Stored dataset items:

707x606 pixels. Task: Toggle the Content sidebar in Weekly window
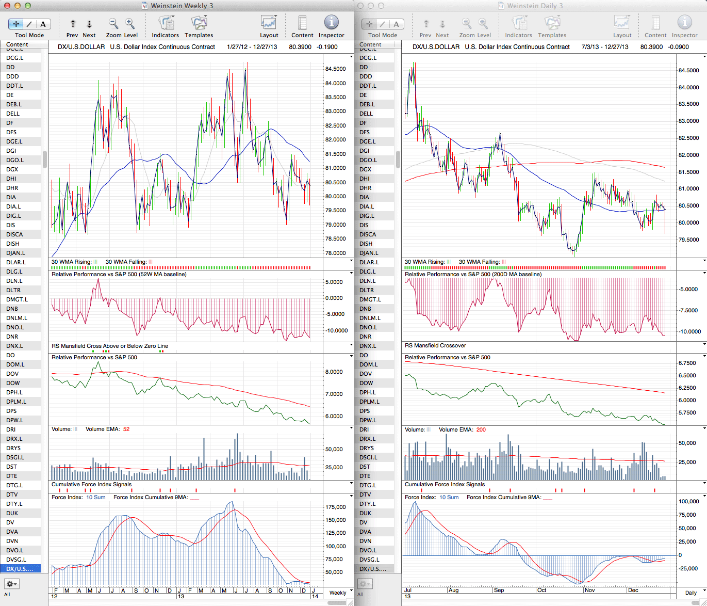302,24
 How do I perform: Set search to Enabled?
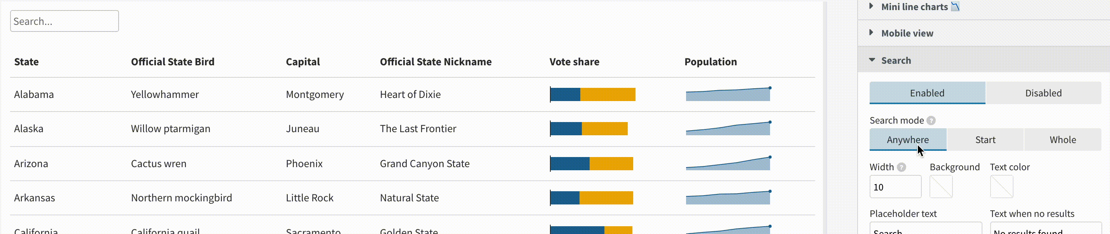(927, 93)
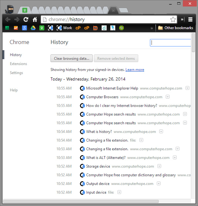
Task: Follow the Learn more link
Action: tap(135, 70)
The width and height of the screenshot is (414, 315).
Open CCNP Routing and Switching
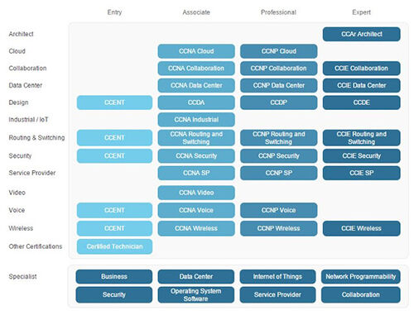[x=278, y=138]
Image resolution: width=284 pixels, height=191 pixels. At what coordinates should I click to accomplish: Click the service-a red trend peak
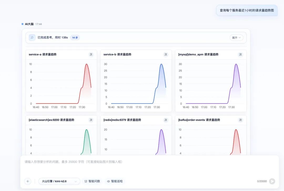[x=87, y=64]
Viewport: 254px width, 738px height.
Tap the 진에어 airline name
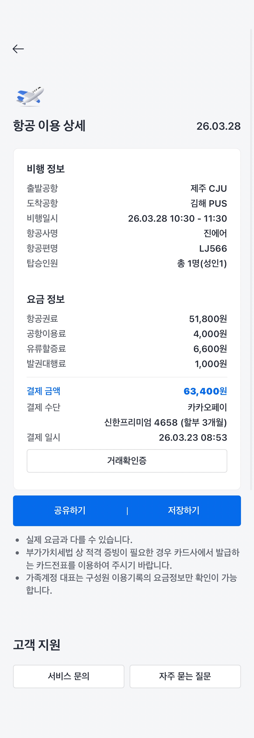point(215,233)
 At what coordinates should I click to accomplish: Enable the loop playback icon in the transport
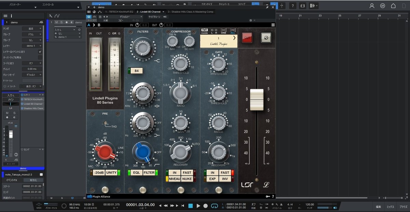point(215,206)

◆ Activity
Repeat every record above exactly, but leave out any pictures.

◆ Exercise result
707x606 pixels. Task: Toggle the Content sidebar in Weekly window
302,24
 How do I perform: Set search to Enabled?
(927, 93)
Task: Follow the Learn more link
Action: tap(135, 70)
The width and height of the screenshot is (414, 315).
Open CCNP Routing and Switching
[x=278, y=138]
Image resolution: width=284 pixels, height=191 pixels. At what coordinates should I click to accomplish: Click the service-a red trend peak
[x=87, y=64]
Viewport: 254px width, 738px height.
Tap the 진에어 airline name
point(215,233)
 At what coordinates should I click to accomplish: Enable the loop playback icon in the transport
point(215,206)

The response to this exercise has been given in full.